(Collected data entries)
_ _ _

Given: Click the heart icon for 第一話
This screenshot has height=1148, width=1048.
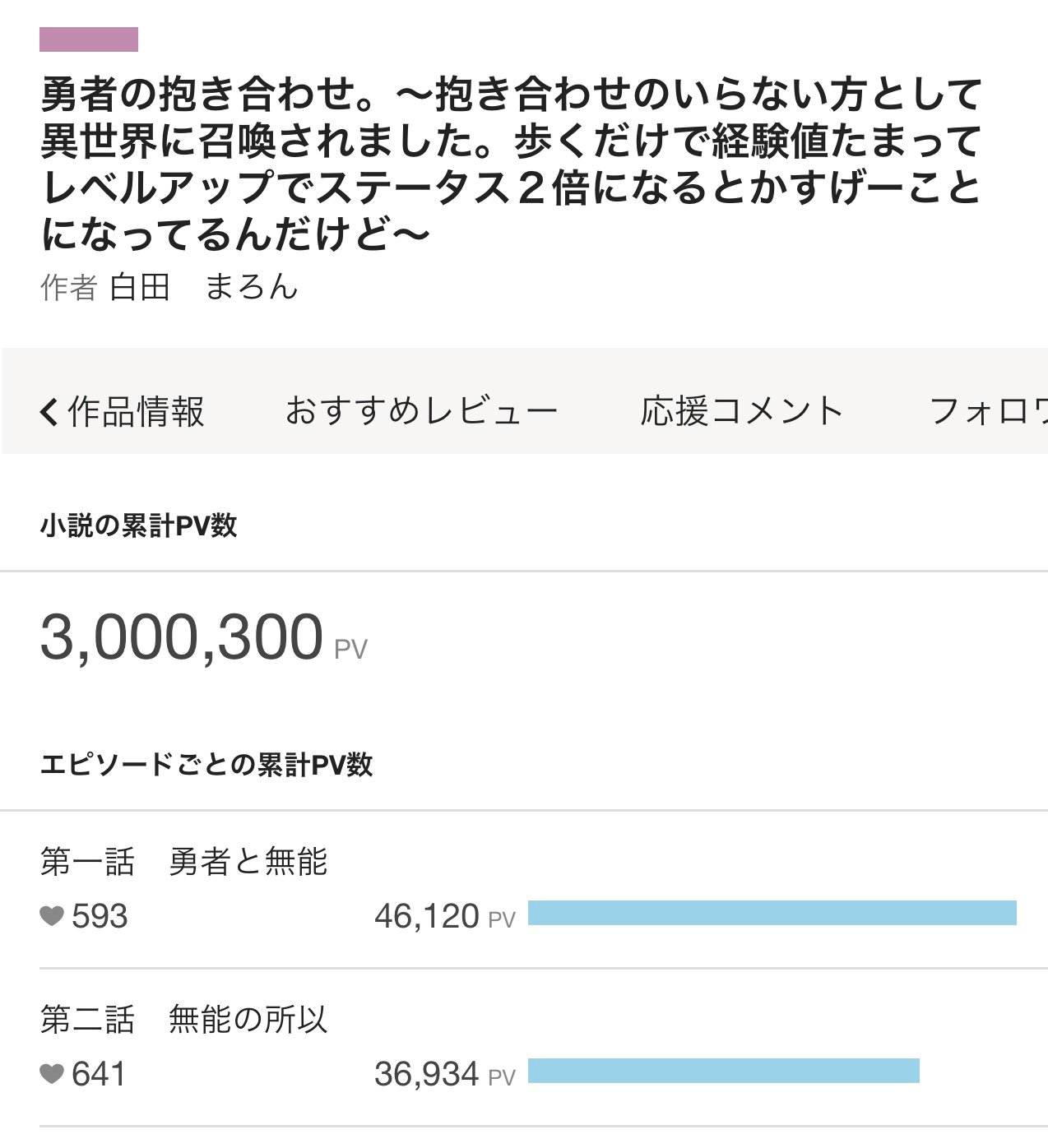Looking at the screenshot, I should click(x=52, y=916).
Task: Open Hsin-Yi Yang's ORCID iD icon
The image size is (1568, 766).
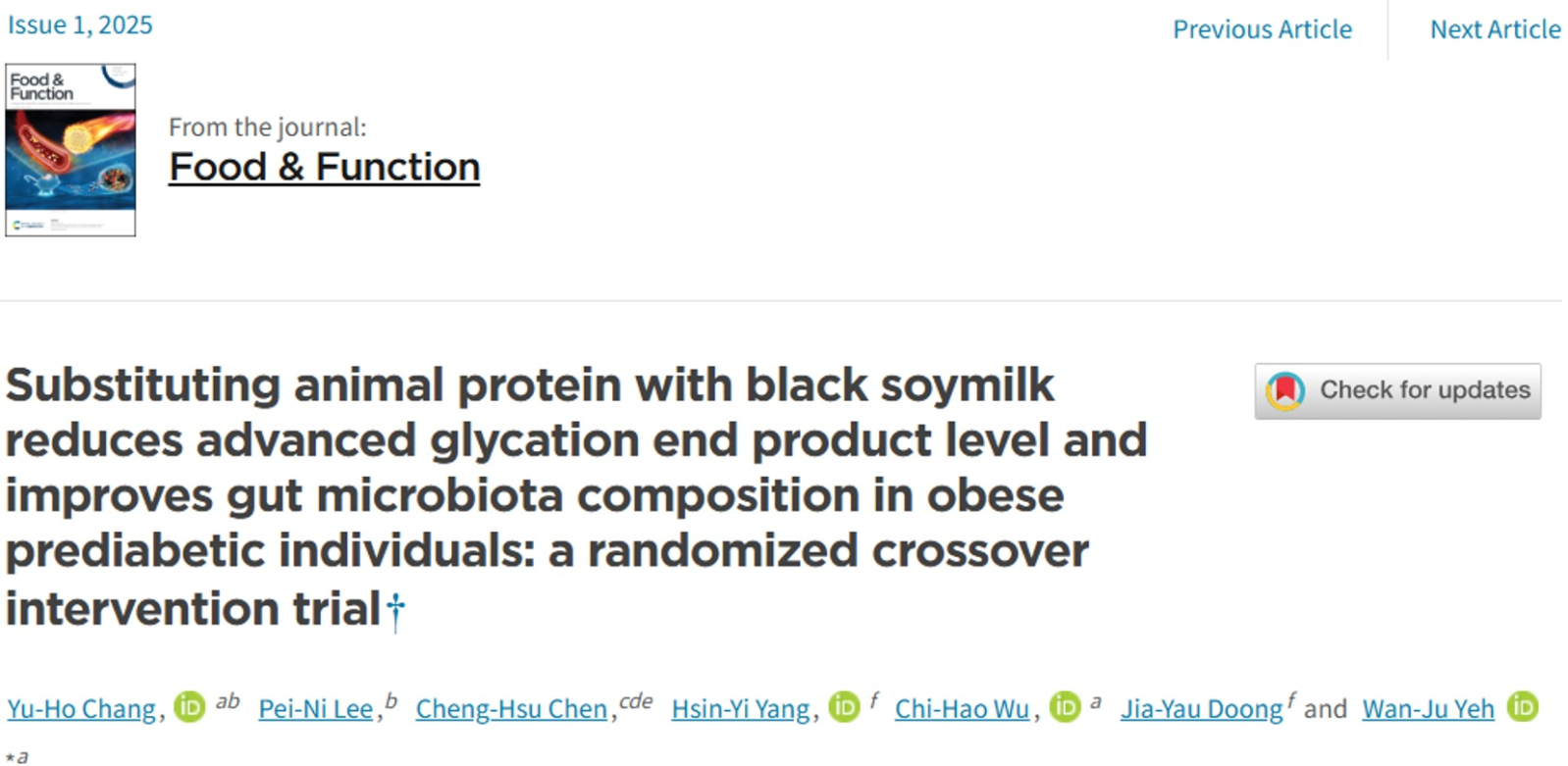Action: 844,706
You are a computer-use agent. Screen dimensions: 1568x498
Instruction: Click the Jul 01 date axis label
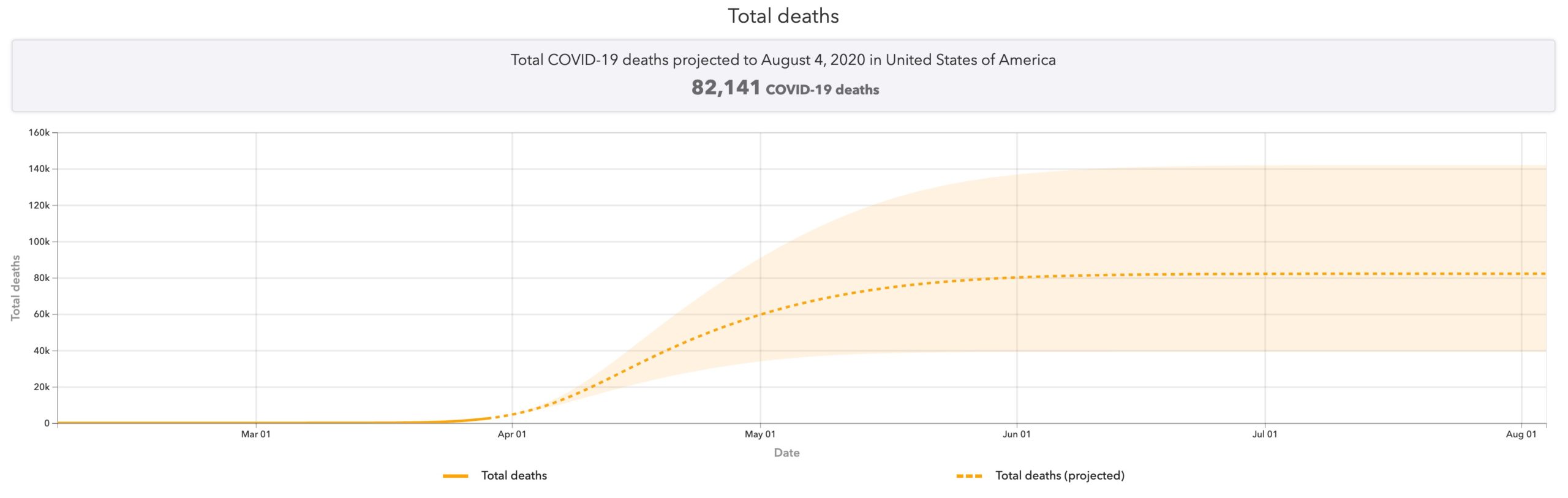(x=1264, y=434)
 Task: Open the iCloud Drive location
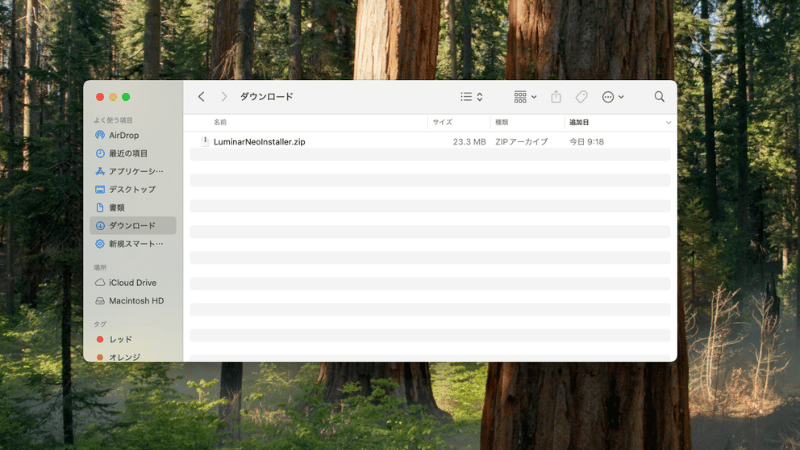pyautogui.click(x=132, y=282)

_ _ _

Please set the records down again exactly as written. The pictures should not be included.

Given: Click the heart icon for 第一話
This screenshot has height=1148, width=1048.
Looking at the screenshot, I should click(x=52, y=916).
Task: Open Hsin-Yi Yang's ORCID iD icon
The image size is (1568, 766).
Action: 844,706
You are a computer-use agent. Screen dimensions: 1568x498
Instruction: Click the Jul 01 date axis label
(x=1264, y=434)
 Task: Open the iCloud Drive location
pyautogui.click(x=132, y=282)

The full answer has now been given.